Spatial Mapping of Stereoisomeric and Isobaric Alkaloids in Mitragyna speciosa Tissues by High-Resolution DESI-cIM-MS

Conventional mass spectrometry imaging (MSI), even when combined with low-resolution ion mobility, lacks the resolving power to distinguish stereoisomers. To address this limitation, we developed a high-resolution desorption electrospray ionization cyclic ion mobility mass spectrometry (DESI-cIM-MS) method for in situ separation and spatial mapping of stereoisomeric compounds, using Mitragyna speciosa (kratom) as a model system. We characterized and validated the separation of four mitragynine-type stereoisomers─mitragynine (MG), speciogynine (SG), mitraciliatine (MC), and speciociliatine (SC)─using chemical standards. Notably, SC exhibited two gas-phase conformers, fast (SC-F) and slow (SC-S), supported by quantum chemical calculations. Using multipass separation and targeted ion slicing, we resolved and mapped SG, MC, and SC-S in surface-spotted standards. To address coelution between MG and SC-F, we developed a pixel-wise subtraction strategy based on the SC-F/SC-S intensity ratio to mitigate SC-F interference in the MG ion image.

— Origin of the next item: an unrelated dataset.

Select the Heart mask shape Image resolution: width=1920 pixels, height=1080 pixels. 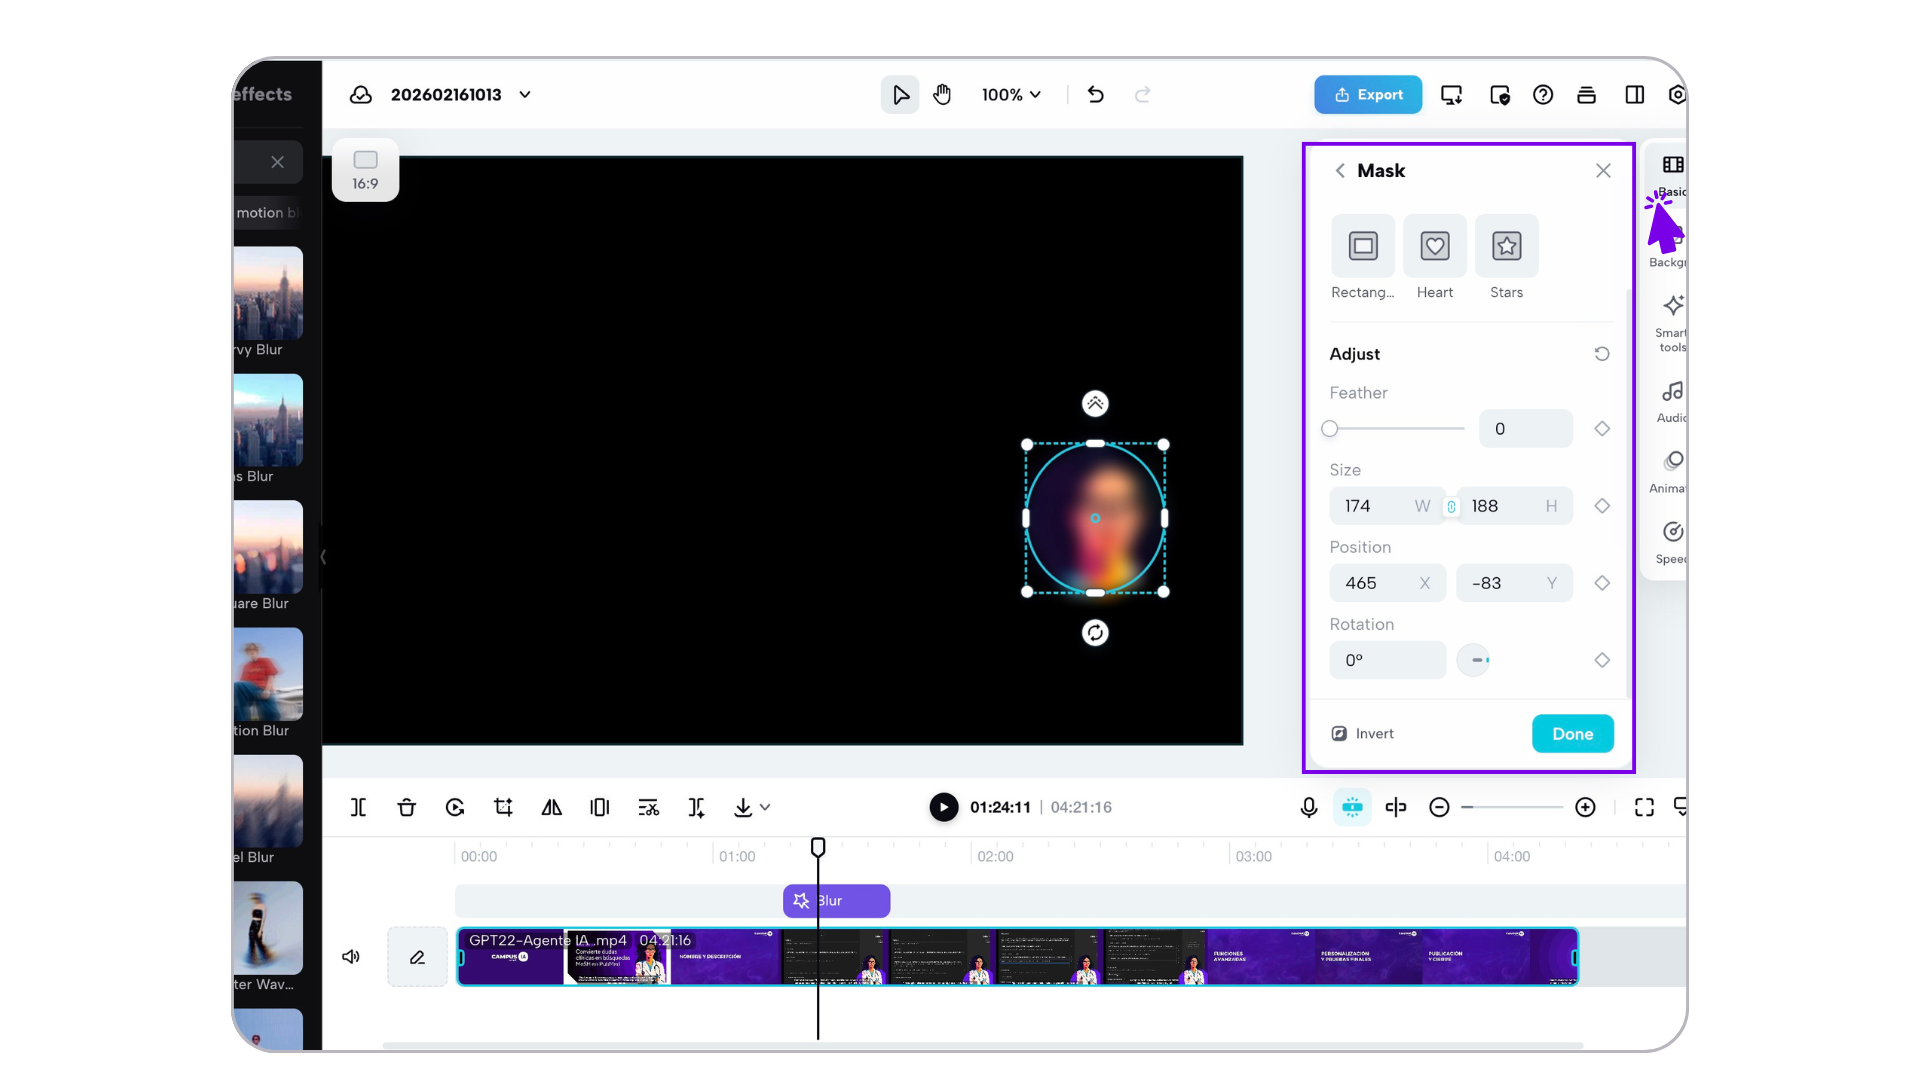1434,246
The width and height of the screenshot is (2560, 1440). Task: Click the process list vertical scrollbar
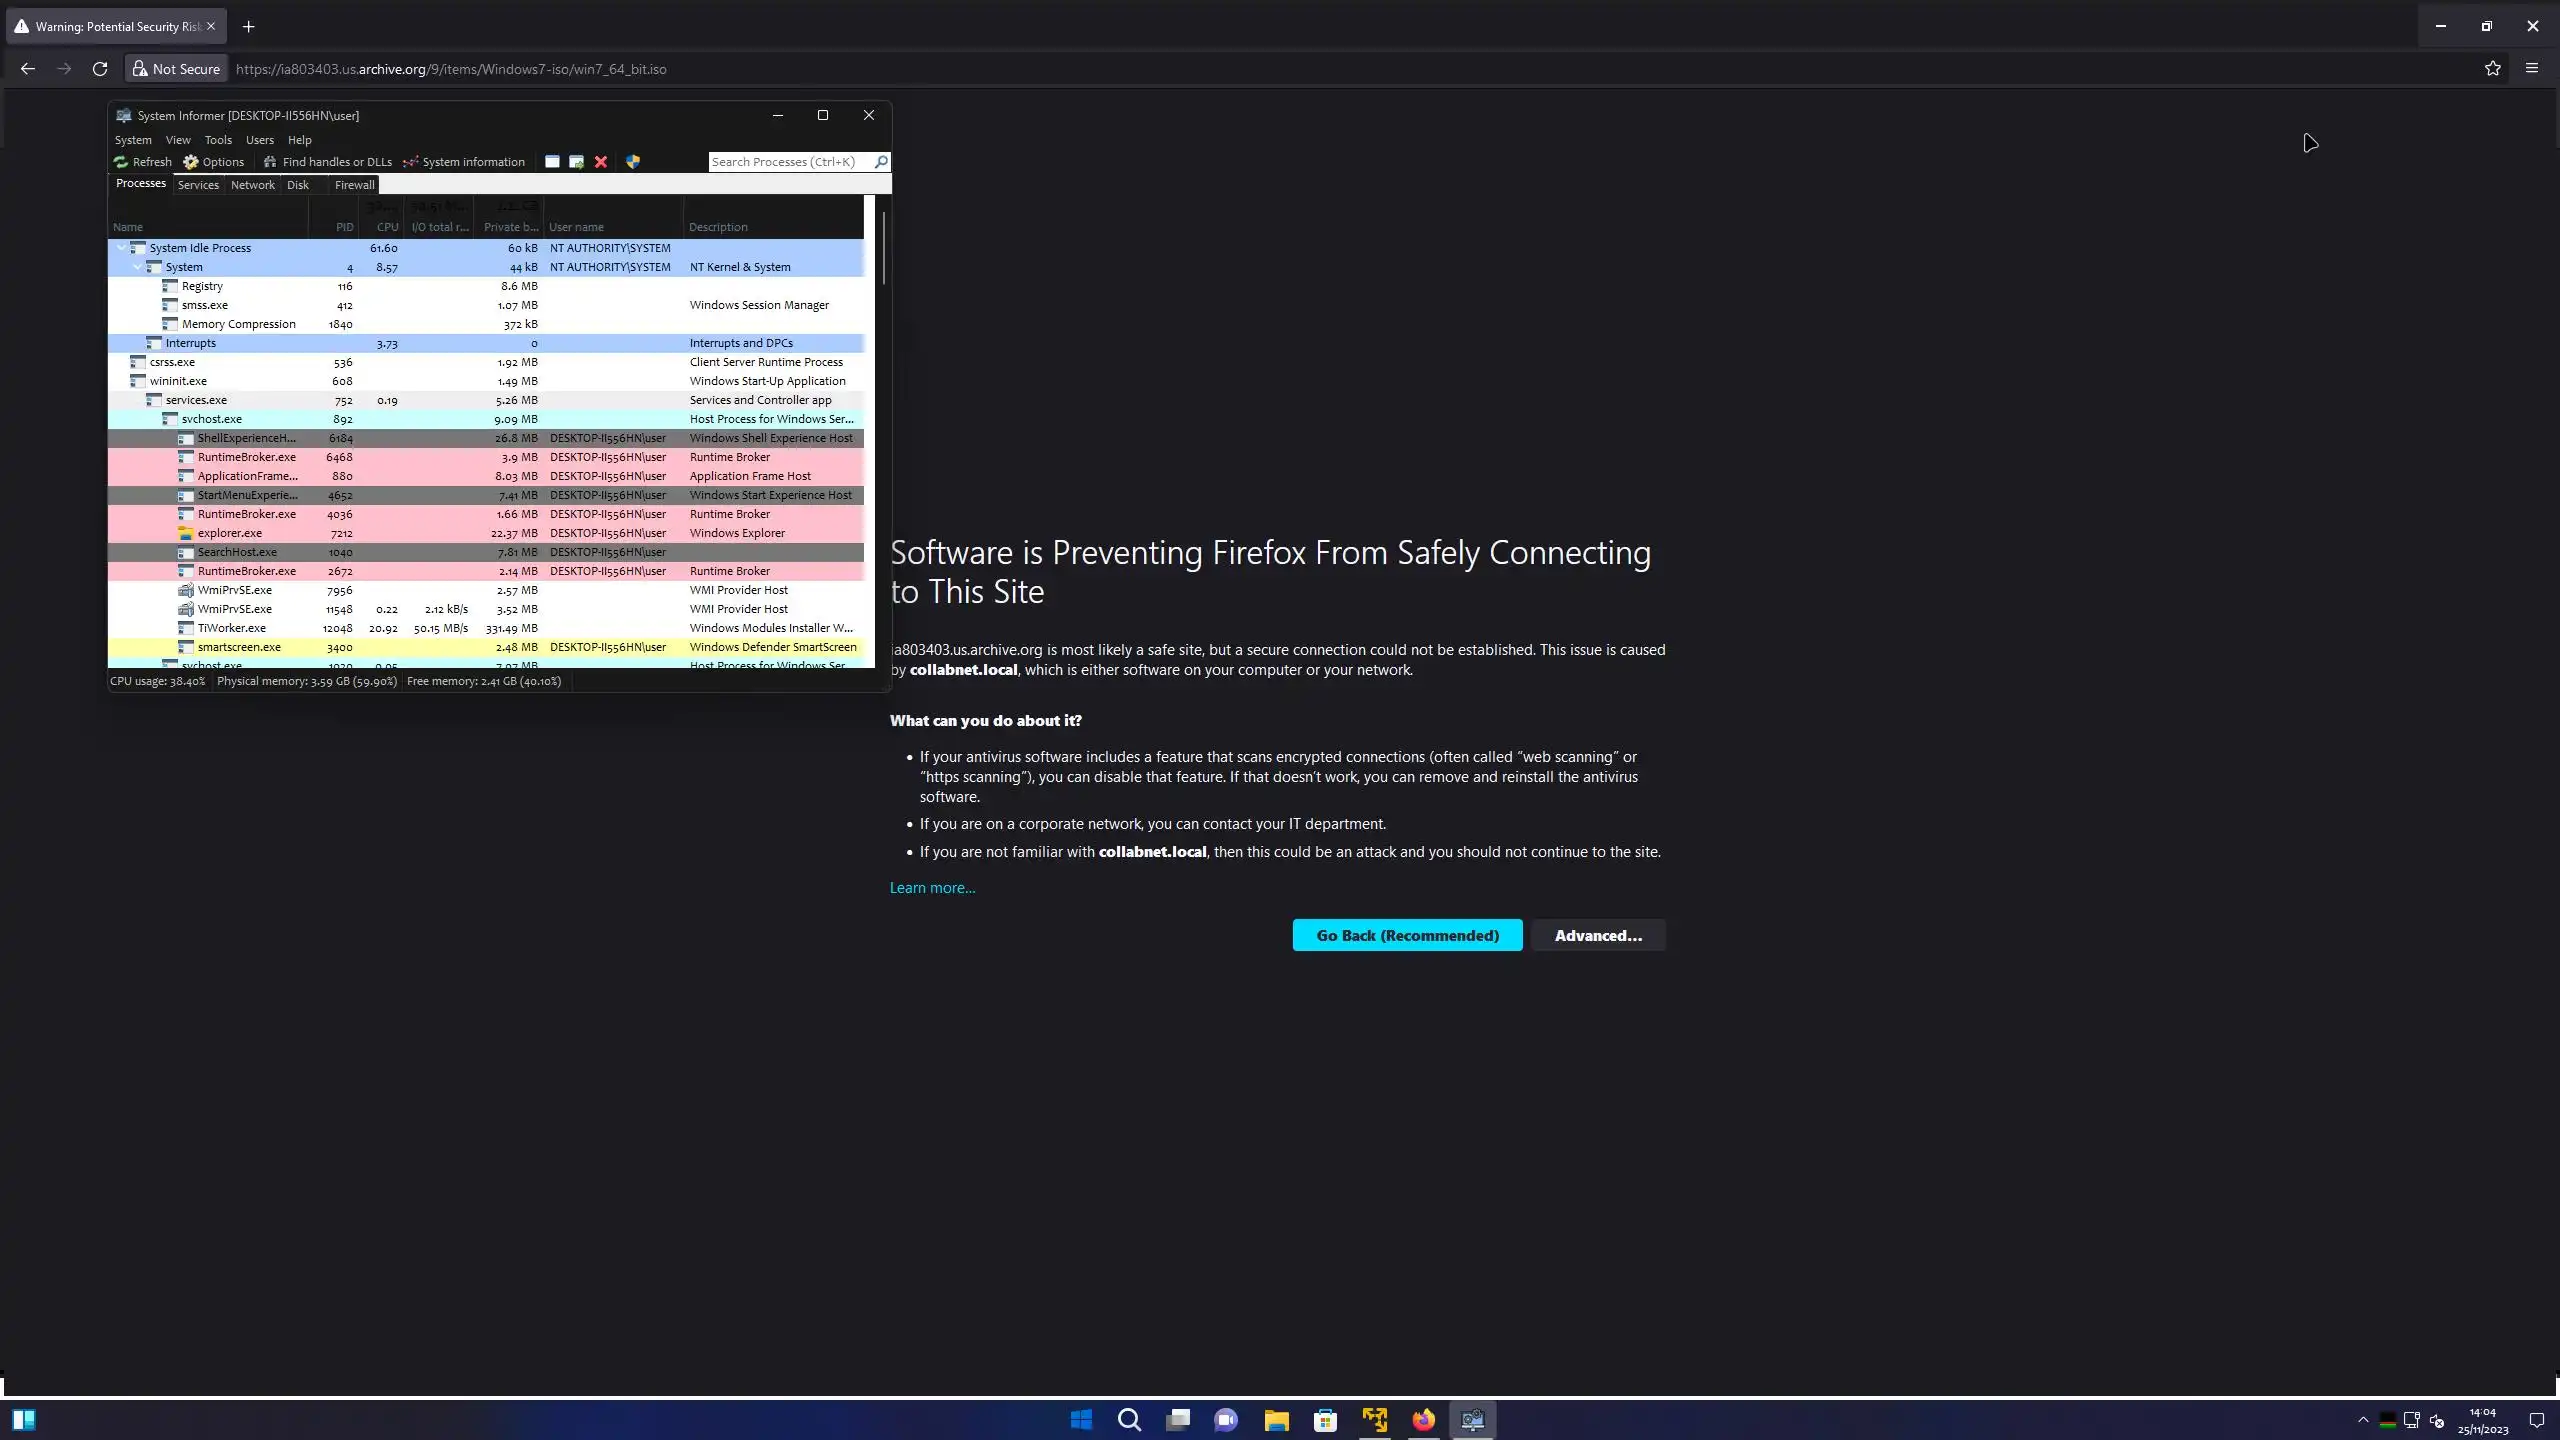pos(883,250)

Direct analysis of kratom twig tissue revealed distinct spatial distributions for each stereoisomer. MG was found broadly throughout the twig except in the xylem. MC was concentrated in the pith, with some presence in the bark. SC and SG were predominantly localized in the bark, especially the epidermis. Furthermore, we resolved two additional important alkaloids, paynantheine and 7-OH-mitragynine, from their isobaric compounds; both were distributed throughout the twig except the xylem. These findings demonstrate the importance of high-resolution ion mobility in MSI for accurately resolving structurally similar compounds and improving spatial analysis in metabolomics and natural product research.